Abstract 9454: Arterial Baroreflex Dysfunction Impairs Angiogenesis in Response to Hindlimb Ischemia

Abstract

Objective: We examined whether ischemia-induced angiogenesis was reduced by the arterial baroreflex (ABR) dysfunction, and if so, we further examined whether the reduced angiogenesis was associated with a reduction of endothelium-derived acetylcholine (Ed-ACh) release using a rat model of hindlimb ischemia (HLI). We also determined whether this effect would be restored by the administration of pyridostigmine (Pyr), a cholinesterase inhibitor.

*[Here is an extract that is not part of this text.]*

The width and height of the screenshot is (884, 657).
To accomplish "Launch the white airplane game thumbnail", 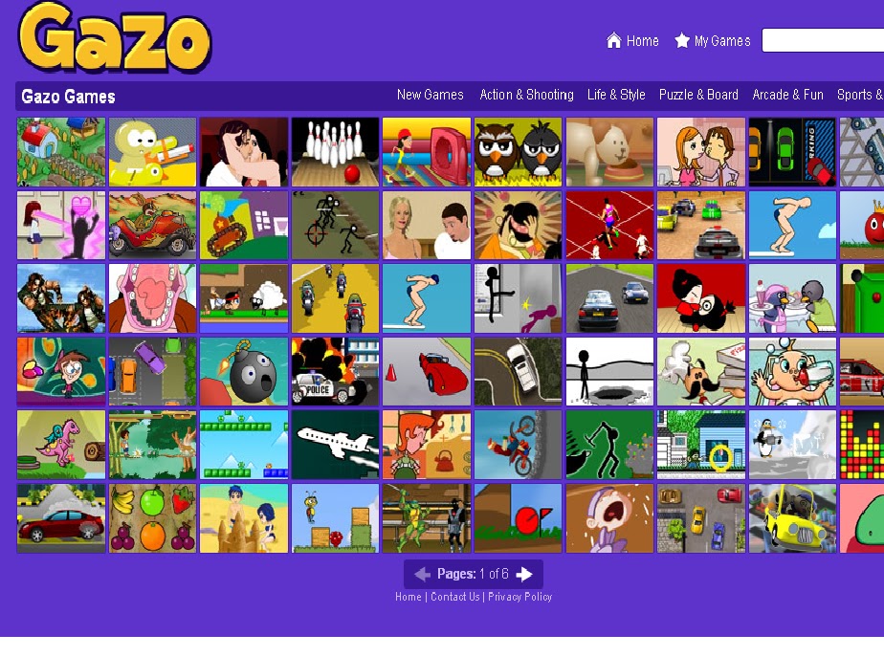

Methods and Results: Male Sprague-Dawley rats were randomly assigned to 3 groups that received 1) sham operation (control), 2) sinoaortic denervation (SAD)-induced ABR dysfunction, 3) SAD rat diet with Pyr. 4 weeks after the SAD intervention, HLI was surgically induced in all groups. Infrared spectrum analyses showed that the recovery of the ischemic/normal limb temperature ratio in the SAD rats remained impaired throughout the follow-up period. At postoperative day 14, immunohistochemical analyses in the ischemic limb revealed significantly lower capillary densities in the SAD group than in the control, which were associated with decreased tissue expression of choline acetyltransferase (ChAT) and acetylcholine transporter (AChT). Pyr significantly improved the temperature ratio and capillary densities, accompanied by elevation of ChAT and AChT protein in the ischemic muscles. Interestingly, Pyr not only elevated the levels of vascular endothelial growth factor (VEGF) and hypoxia-inducible factor-1α (HIF-1α) proteins of ischemic muscles but also improved functional recovery following hindlimb ischemia in α7-nicotinic ACh receptor (α7-nAChR) knockout mice. Furthermore, in vitro, acetylcholine analogue (carbachol) stimulated the expression of VEGF and phosphorylation of VEGF receoptor-2 (VEGFR2) in umbilicus vein endothelial cells, and these changes were diminished by methyllycaconitine, a nicotinic receptor blocker. Conclusions: These findings suggest that the ABR dysfunction likely triggers and impairs angiogenesis in response to ischemia and that the Pyr-mediated augmentation of tissue Ed-ACh activity stimulates VEGF expression and VEGFR2 phosphorylation by the α7-nAChR-dependent/-independent activation of the Pyr, thereby improving vascular angiogenic action.